• WORK ORDER: Only the number is wanted: how many lines of the listing below contain "shopping"?
--------------------------------------------------
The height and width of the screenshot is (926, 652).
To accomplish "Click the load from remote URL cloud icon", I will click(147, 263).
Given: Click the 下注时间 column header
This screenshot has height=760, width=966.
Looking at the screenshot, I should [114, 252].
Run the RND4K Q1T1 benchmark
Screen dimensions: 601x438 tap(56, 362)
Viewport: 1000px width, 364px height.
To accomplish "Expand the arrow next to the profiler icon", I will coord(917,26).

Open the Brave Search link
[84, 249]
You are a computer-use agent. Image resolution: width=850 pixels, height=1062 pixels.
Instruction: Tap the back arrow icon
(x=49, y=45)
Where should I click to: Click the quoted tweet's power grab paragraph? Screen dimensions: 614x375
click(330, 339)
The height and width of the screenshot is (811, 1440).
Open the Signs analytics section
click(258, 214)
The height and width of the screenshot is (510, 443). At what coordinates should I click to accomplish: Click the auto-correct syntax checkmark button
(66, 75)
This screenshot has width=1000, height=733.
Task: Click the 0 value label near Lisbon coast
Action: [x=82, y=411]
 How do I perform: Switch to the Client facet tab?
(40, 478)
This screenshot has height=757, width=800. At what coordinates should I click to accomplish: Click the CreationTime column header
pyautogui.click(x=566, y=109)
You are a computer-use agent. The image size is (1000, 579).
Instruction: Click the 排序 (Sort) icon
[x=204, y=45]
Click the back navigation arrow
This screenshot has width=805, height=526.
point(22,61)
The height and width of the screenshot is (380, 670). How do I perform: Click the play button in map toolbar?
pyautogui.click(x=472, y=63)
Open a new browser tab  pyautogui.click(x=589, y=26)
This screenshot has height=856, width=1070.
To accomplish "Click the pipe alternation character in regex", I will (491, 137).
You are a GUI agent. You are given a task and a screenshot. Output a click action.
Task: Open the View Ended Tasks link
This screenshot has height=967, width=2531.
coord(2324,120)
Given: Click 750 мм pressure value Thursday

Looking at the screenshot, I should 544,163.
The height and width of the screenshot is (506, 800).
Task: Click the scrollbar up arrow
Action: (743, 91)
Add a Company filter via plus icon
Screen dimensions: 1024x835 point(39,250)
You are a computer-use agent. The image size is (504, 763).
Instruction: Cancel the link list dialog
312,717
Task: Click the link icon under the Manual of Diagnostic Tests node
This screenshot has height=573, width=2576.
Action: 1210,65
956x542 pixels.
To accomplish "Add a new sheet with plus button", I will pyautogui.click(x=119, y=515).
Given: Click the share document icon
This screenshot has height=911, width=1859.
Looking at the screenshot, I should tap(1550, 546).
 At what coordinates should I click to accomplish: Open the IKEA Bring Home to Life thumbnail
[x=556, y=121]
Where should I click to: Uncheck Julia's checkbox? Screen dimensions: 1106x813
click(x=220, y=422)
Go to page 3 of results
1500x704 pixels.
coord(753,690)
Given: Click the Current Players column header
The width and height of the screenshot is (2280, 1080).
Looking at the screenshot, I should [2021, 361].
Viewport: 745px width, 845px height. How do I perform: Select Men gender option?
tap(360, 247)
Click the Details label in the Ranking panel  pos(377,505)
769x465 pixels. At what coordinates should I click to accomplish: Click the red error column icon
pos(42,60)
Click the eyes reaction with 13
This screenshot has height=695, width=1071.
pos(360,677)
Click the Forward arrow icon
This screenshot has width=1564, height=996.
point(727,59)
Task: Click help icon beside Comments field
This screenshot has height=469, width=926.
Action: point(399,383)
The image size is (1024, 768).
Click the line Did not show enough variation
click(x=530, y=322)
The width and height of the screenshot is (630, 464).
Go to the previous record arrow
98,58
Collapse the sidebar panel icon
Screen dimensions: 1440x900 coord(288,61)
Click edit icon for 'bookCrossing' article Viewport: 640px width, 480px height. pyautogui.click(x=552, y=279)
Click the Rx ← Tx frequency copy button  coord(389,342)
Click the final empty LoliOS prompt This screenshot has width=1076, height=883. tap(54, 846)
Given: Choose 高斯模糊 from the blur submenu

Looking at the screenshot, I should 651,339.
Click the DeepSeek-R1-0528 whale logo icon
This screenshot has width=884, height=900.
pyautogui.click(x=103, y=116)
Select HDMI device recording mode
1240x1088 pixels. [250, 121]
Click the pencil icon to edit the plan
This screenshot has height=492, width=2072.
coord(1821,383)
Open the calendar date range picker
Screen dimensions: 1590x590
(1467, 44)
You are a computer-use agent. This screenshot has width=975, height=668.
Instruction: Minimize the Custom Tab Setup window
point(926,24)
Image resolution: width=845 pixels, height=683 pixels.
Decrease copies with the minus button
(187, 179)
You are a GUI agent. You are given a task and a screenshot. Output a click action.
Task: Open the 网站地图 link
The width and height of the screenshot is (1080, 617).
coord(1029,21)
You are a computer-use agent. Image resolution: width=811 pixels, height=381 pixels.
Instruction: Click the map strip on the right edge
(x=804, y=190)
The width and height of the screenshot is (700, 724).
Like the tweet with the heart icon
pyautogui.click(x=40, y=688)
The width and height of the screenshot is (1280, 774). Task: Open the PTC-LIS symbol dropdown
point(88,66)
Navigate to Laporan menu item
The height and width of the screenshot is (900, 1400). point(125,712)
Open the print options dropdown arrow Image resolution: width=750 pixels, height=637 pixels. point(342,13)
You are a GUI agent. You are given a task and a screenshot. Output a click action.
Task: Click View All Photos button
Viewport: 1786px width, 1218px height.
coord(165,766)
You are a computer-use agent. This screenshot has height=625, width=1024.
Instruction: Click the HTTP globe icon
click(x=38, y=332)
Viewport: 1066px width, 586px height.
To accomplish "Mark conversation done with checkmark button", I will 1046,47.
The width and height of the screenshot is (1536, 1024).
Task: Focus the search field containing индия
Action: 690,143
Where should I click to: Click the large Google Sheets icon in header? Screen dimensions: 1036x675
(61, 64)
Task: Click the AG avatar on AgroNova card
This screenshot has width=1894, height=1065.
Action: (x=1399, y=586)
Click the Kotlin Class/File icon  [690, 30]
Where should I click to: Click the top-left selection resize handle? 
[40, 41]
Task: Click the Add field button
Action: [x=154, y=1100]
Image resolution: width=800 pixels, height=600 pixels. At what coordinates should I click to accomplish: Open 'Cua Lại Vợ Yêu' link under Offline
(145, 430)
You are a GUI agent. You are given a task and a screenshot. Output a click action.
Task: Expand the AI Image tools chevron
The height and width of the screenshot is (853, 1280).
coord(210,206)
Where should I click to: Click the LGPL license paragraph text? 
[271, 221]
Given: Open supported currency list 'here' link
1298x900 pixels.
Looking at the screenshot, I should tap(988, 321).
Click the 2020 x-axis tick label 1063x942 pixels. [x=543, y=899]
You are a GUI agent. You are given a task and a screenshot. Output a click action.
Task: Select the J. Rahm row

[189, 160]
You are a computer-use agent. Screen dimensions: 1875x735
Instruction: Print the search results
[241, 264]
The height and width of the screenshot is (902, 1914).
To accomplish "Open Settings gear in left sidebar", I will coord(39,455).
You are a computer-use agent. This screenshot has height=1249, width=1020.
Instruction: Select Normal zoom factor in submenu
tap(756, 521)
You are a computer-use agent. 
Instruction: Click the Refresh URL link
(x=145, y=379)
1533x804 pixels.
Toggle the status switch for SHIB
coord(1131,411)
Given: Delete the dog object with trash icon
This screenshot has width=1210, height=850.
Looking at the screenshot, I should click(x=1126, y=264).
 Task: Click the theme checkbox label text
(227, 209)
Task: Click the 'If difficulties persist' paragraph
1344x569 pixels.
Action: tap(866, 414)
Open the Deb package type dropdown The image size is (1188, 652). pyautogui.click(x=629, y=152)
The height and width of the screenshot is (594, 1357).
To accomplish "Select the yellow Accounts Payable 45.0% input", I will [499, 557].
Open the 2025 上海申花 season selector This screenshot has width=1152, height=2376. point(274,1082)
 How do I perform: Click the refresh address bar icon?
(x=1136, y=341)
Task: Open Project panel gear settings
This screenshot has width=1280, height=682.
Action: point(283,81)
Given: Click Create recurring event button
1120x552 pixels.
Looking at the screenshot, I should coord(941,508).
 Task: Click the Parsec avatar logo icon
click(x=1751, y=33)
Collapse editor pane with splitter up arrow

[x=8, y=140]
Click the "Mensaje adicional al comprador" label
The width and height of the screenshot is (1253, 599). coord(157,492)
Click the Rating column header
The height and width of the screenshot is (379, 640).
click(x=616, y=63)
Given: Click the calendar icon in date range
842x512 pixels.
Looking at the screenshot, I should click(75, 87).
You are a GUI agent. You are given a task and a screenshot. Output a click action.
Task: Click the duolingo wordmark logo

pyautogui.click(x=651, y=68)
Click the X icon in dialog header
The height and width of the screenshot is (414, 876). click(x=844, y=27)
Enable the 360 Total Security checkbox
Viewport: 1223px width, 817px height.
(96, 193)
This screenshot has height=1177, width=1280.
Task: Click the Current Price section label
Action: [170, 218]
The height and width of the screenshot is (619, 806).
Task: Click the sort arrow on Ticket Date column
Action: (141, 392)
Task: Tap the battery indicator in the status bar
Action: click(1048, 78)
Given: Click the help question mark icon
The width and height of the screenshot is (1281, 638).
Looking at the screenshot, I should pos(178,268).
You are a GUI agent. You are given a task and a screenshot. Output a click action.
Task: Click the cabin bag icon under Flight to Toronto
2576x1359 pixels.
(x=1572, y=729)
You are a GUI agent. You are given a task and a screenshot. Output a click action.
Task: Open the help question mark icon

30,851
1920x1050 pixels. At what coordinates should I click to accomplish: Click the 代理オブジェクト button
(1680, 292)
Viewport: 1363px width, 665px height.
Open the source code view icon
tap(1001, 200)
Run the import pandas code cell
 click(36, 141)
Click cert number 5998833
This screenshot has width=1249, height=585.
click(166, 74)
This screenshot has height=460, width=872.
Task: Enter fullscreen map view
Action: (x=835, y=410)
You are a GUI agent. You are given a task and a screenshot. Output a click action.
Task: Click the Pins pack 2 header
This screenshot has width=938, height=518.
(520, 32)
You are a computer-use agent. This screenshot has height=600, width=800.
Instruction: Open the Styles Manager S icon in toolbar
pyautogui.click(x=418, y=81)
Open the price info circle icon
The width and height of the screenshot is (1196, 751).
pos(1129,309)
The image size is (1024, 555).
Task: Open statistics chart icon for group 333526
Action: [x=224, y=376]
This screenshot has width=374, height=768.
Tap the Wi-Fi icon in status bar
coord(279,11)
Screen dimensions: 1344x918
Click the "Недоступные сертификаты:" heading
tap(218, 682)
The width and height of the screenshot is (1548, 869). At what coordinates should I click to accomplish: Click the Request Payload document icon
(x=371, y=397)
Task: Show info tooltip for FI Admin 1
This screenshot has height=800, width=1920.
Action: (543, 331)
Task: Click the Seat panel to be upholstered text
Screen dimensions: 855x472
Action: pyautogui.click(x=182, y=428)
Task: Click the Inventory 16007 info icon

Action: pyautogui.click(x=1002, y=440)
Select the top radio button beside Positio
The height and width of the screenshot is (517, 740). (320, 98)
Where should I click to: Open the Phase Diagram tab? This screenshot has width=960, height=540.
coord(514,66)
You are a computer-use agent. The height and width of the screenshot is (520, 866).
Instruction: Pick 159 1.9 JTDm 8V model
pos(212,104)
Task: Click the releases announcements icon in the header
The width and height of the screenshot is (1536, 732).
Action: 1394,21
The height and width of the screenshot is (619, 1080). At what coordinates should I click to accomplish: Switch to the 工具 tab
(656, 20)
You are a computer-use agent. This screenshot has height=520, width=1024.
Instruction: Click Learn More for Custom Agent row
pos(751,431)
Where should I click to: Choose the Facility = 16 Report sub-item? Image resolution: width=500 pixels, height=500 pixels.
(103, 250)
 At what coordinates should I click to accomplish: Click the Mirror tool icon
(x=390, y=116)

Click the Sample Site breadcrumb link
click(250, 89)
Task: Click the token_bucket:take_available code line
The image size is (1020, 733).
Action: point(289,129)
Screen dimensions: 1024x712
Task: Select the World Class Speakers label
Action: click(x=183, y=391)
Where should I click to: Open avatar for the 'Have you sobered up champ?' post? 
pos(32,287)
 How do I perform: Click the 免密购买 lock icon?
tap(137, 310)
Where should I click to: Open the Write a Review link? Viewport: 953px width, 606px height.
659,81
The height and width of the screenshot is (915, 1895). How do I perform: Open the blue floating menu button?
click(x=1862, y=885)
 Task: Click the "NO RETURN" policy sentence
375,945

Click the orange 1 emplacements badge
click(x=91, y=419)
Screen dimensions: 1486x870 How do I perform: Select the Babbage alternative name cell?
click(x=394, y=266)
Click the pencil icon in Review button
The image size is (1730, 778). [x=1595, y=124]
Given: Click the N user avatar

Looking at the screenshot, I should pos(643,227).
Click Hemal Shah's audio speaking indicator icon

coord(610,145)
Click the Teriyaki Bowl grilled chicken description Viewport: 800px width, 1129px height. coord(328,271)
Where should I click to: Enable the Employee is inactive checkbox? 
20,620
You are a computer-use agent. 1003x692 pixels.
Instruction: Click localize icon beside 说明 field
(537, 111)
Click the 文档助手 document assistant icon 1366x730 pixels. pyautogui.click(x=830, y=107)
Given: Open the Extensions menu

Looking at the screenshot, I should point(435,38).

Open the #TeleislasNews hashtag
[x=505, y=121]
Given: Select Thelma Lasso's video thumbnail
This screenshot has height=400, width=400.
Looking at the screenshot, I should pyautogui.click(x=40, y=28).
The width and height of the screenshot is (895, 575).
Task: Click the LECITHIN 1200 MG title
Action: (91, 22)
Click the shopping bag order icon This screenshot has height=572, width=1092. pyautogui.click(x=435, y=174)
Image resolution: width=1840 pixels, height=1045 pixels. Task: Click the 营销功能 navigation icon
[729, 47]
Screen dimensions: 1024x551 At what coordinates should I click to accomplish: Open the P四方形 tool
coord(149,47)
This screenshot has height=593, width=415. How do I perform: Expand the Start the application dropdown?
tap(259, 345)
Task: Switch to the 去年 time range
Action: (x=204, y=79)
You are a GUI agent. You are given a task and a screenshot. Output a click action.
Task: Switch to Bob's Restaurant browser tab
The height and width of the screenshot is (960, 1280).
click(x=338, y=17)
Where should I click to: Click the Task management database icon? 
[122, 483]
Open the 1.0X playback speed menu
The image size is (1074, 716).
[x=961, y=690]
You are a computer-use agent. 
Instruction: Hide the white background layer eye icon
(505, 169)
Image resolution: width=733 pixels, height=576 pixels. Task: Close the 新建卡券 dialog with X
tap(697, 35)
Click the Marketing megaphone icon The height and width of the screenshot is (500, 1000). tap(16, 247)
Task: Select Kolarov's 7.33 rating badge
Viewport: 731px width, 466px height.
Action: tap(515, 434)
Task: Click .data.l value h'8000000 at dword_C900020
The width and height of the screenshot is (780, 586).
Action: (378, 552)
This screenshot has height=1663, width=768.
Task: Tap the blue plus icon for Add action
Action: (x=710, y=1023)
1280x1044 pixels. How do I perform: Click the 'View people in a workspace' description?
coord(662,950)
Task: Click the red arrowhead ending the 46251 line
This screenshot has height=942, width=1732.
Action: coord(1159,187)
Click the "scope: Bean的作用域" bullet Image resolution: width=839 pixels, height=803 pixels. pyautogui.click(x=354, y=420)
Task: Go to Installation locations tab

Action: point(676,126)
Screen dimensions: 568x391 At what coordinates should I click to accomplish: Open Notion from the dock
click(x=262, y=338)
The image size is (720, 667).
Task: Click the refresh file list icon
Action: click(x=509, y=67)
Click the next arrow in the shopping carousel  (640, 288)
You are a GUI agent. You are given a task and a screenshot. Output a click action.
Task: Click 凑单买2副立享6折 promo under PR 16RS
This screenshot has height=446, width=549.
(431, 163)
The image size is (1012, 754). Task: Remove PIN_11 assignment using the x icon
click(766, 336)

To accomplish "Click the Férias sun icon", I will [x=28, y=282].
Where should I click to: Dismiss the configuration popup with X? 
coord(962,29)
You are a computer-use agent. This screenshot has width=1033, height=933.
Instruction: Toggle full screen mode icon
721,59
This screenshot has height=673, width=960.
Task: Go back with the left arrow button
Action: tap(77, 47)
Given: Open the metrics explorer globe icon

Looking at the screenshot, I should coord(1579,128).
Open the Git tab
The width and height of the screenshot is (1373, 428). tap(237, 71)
--------------------------------------------------
• SOLUTION FOR THIS EXERCISE: 2